# GT Zaskar Team 2007 - Steuersatz



## MrProd (12. Januar 2008)

Servus

Habe ein Problem mit mein GT Zaskar Team 2007 Rahmen:

Das Bild Zeigt mein Steuersatz Oben und Unten. An dem Rahmen hat man einen integrierten Steuersatz (hatte ich noch nie) also bekomm man beim Rahmenkauf nur die Lager in die Hand gedrückt.
Ich hab das mal alles so zusammengebaut, wie ich dachte, dass es passt. Eigentlich hat es auch gepasst. Nun aber schon das erste Problem. Unten stopf ich das Lager in den Rahmen mit der Kerbe nach unten. Auf die Federgabel kommt ein Ring aufgeschlagen der genau in die Kerbe des Lagers passt. Der Ring war schon an einer Seite "aufgesägt" das man ihn besser über die Gabel spreizen kann (gehört so) nun ist die Gabel unten aber so breit, dass alles nicht mehr richtig ins Lager passt.

Alles Läuft so wie es gerade ist Stabil. Es hält und wackelt nicht und läuft leicht. Aber ihr könnt mir doch nicht erzählen, dass das original so aussehen muss oder?

# # # # #

__Ziel__
Gib den Abschnitt des Forumsbeitrags zum Steuersatz von „Ich hab das“ bis „ins Lager passt.“ wieder und tausche dabei „Ring“ gegen „Konusring“.

__Daten__

# # # # #

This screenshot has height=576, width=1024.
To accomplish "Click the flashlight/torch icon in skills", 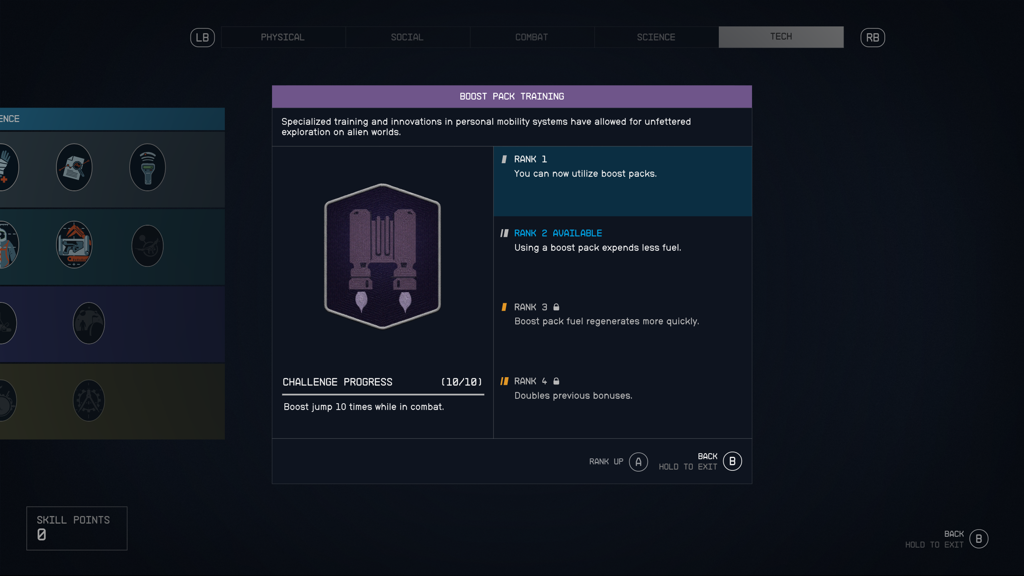I will point(147,167).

# # # # #

__Ergebnis__
Ich hab das mal alles so zusammengebaut, wie ich dachte, dass es passt. Eigentlich hat es auch gepasst. Nun aber schon das erste Problem. Unten stopf ich das Lager in den Rahmen mit der Kerbe nach unten. Auf die Federgabel kommt ein Konusring aufgeschlagen der genau in die Kerbe des Lagers passt. Der Konusring war schon an einer Seite "aufgesägt" das man ihn besser über die Gabel spreizen kann (gehört so) nun ist die Gabel unten aber so breit, dass alles nicht mehr richtig ins Lager passt.